Bacigalupi’s evocation of his future Thailand is dense and sensorily rich. The sweat and stink and perfumes, the heat and humidity, the colors and sounds accrete into a palpable texture. The technological accommodations and cultural shifts of the Contraction are complexly arrayed. (Citizens of this future find that the rare, clunky, coal-fired automobile moves appallingly fast.) This is world-building, not bereft of monitory impulses either, of the finest caliber.

But it’s the dynamic and unpredictable interactions among the cast that are the most entrancing aspect. In his corrupt, mercenary way, Anderson Lake is a soulful artist of the world’s flora. His resonance with outsider Emiko is telling. Emiko’s status is a fresh riff on the perennial “underpeople” trope, best exemplified by Cordwainer Smith’s
Instrumentality
mythos and Richard Calder’s
Dead Girls
sequence (Entry 26), which also revels in a Southeast Asian milieu. Captain Jaidee represents the best of officialdom. But a venal villain almost steals the show: Hock Seng, Lake’s toadying factory manager, who out-Heeps Uriah.

The whole mix evokes the louche tropical ambiance of a Graham Greene or Somerset Maugham tale, and calls for a director of Howard Hawks’s stature to render
The Windup Girl
as another
To Have and Have Not
. Bogart as Lake, Bacall as Emiko and Brennan as Hock Seng? When CGI avatars are perfected, why not?

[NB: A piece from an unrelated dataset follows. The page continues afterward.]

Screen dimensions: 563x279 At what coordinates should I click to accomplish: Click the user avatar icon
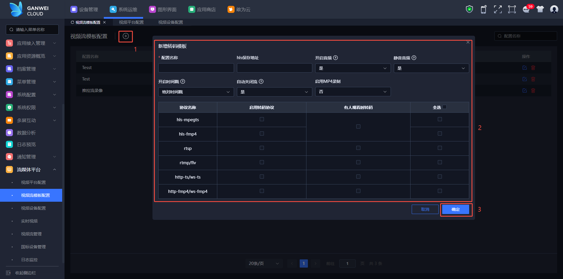click(x=554, y=9)
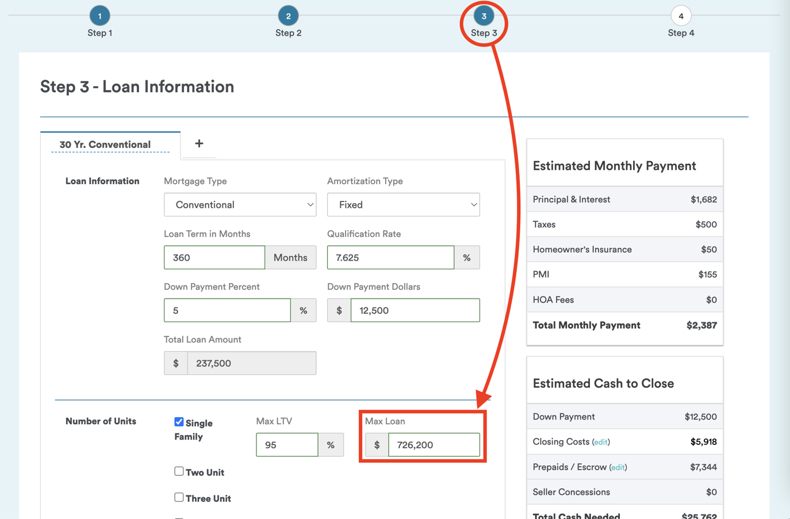790x519 pixels.
Task: Expand the Fixed amortization selector
Action: 403,204
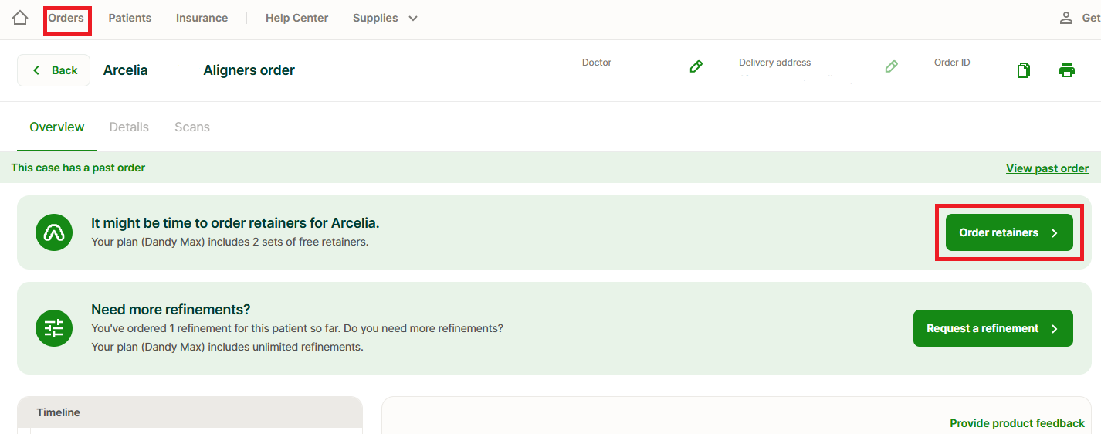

In a recent review of the anthology
Welcome to the Greenhouse
(an apt alternative title for
The Windup Girl)
, Bacigalupi opined that science fiction

 

seems to affirm that children will still be children and that even in a devastated future, thrilling antics await. We want that affirmation. We are desperate and grateful for it. And our storytelling methods respond to that basic human hunger. Fiction, by its nature, is optimistic. Even the most apocalyptic of… scenarios… contain people. Fiction is an artificial construct in itself, in that it presumes that there is a story to tell, with its protagonists and antagonists and arc of discovery, or learning, or change. My biggest fear is… that fiction itself is extinct. That in the future there will simply be no tale to tell.